Ma première copine venait de me lourder en beauté. Elle me trompait avec son
prof. C’était l’horreur. Et quand je dis l’horreur, c’était un peu comme si j’avais
dû monter sur le ring et disputer un combat de boxe en quinze rounds. Comme si
ça ne suffisait pas, quand je l’ai mise face à sa duplicité, elle m’a plaqué pour lui
illico. Trois années ensemble passées par pertes et profits en moins de temps
qu’il n’en faut pour le dire.
J’ai traîné mon chagrin en bandoulière des mois durant. C’était prévisible. Et je
l’en ai rendue responsable. Ce qui ne m’avançait pas à grand-chose, il faut bien
le dire : j’en étais même encore plus malheureux.
J’avais beau la relancer sans cesse, lui hurler ma douleur, la supplier de revenir,
débarquer chez elle à l’improviste ou faire d’autres trucs mabouls d’ex-petit ami
en perdition, je n’avais plus aucune prise sur elle. Même si ce qui m’arrivait et
l’état dans lequel j’étais réduit étaient de sa faute, elle-même n’était en rien
responsable de mon état déplorable. C’était bien moi qui l’étais.
À un moment donné, après avoir pleuré toutes les larmes de mon corps et
copieusement noyé ma détresse dans l’alcool, j’ai commencé à voir les choses
autrement et à comprendre que même si elle m’avait fait un sale coup, même si
j’avais le droit de lui en faire reproche, il en allait maintenant de ma propre
responsabilité de retrouver le goût de vivre. Elle n’allait pas réapparaître dans
mon décor par un coup de baguette magique ni changer l’état présent des choses.
C’était donc à moi de le changer.
Du jour où j’ai adopté ce point de vue, il s’est passé quelques bricoles. Je me
suis remis au sport et j’ai passé plus de temps avec mes potes (que j’avais
négligés). J’ai eu envie de faire de nouvelles rencontres. J’ai effectué un grand
voyage d’études à l’étranger et je me suis investi dans des activités bénévoles.
Et, petit à petit, j’ai commencé à me sentir mieux.
J’en voulais toujours à mon ex de ce qu’elle m’avait fait subir. Mais à présent,
au moins, je gérais mes propres émotions, m’orientant vers des valeurs plus
constructives – prendre soin de moi, regonfler mon estime de moi au lieu de
vouloir qu’elle répare ce qu’elle avait cassé.

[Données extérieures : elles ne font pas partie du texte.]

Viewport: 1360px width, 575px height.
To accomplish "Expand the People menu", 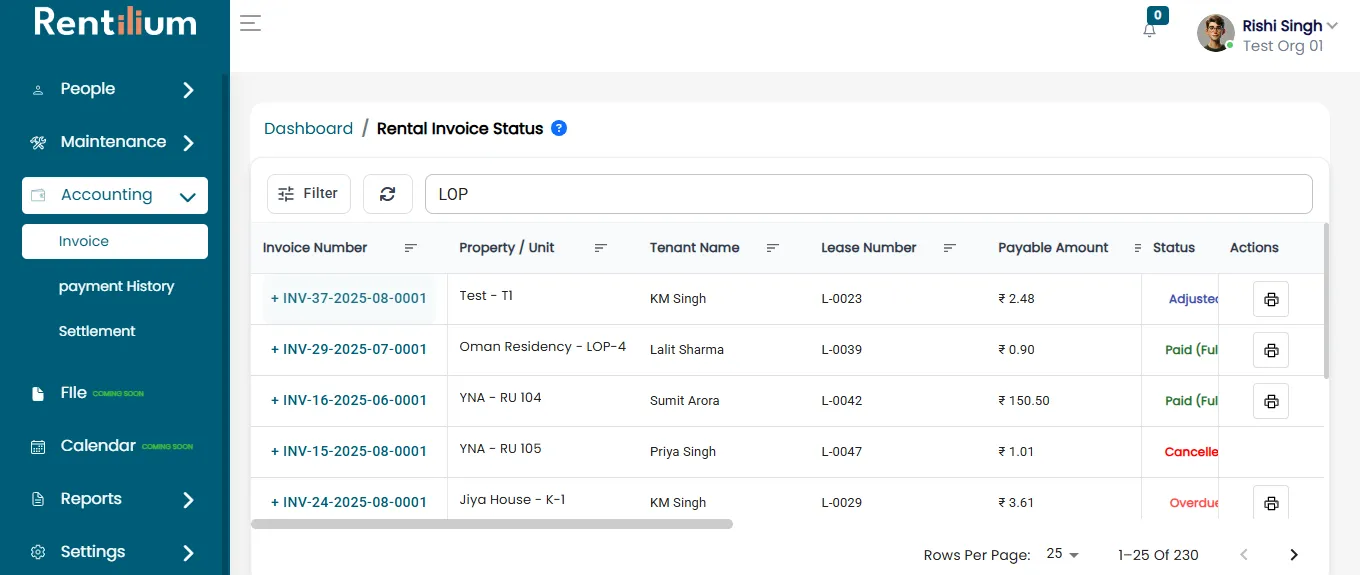I will (x=115, y=89).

(Entre parenthèses, le fait de l’avoir tenue pour responsable de mon ressenti
explique sans doute en partie son départ. Je t’en dirai plus dans les chapitres
suivants.)
Environ un an après la rupture, un truc intéressant s’est passé. En repensant à
notre relation, je me suis aperçu de problèmes que je n’avais pas remarqués
auparavant, des problèmes qui étaient de ma faute à moi et que j’aurais pu
essayer de résoudre si j’en avais eu conscience. J’ai réalisé que je n’avais
probablement pas été le petit copain de rêve et qu’une fille ne te trompe pas
comme ça, sans t’en vouloir de quelque chose.

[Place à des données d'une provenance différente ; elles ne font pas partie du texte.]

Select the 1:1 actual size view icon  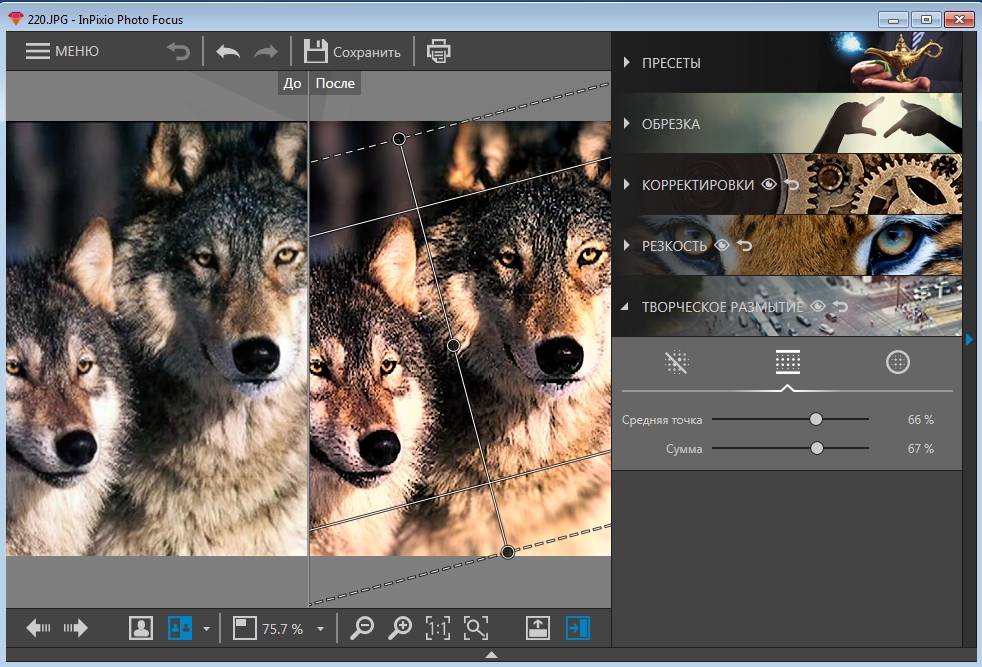click(x=438, y=628)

Je ne suis pas en train de lui trouver des excuses, pas du tout. Mais reconnaître
mes faiblesses m’a aidé à prendre conscience que je n’étais certainement pas la
pitoyable victime aux blanches mains que j’avais cru être ; et que j’y étais bien
pour quelque chose si nous avions pu jouer les prolongations d’une relation si
peu épanouissante. Après tout, si deux personnes sortent ensemble, c’est bien
qu’elles partagent des valeurs similaires. Et donc si j’avais pu fréquenter aussi
longtemps une nana à ce point déplaisante dans ses valeurs, qu’est-ce que ça
racontait de moi et de mes valeurs ? J’ai méchamment morflé, c’est certain. Mais
j’ai aussi appris que si ta partenaire ne pense qu’à sa gueule et en vient à te faire
du mal, il est probable qu’il en aille de même de ton côté, sauf que toi, tu ne t’en
rends pas compte.
Avec le recul du temps, les signes avant-coureurs du désinvestissement de mon
ex-amie me sont apparus plus clairement, des indices que sur le moment je
n’avais pas perçus ou relevés ou que j’avais délibérément préféré ignorer. Ces
œillères, ce déni, c’était de ma faute. Par l’effet du regard rétrospectif, j’ai aussi
pu voir que je n’avais pas non plus été pour elle le plus génial des boyfriends. Je
m’étais souvent montré froid et arrogant ; il m’était aussi arrivé de la considérer
comme faisant partie des meubles, de la snober et de la blesser par mon
comportement. C’était ma faute, ma très grande faute, là encore.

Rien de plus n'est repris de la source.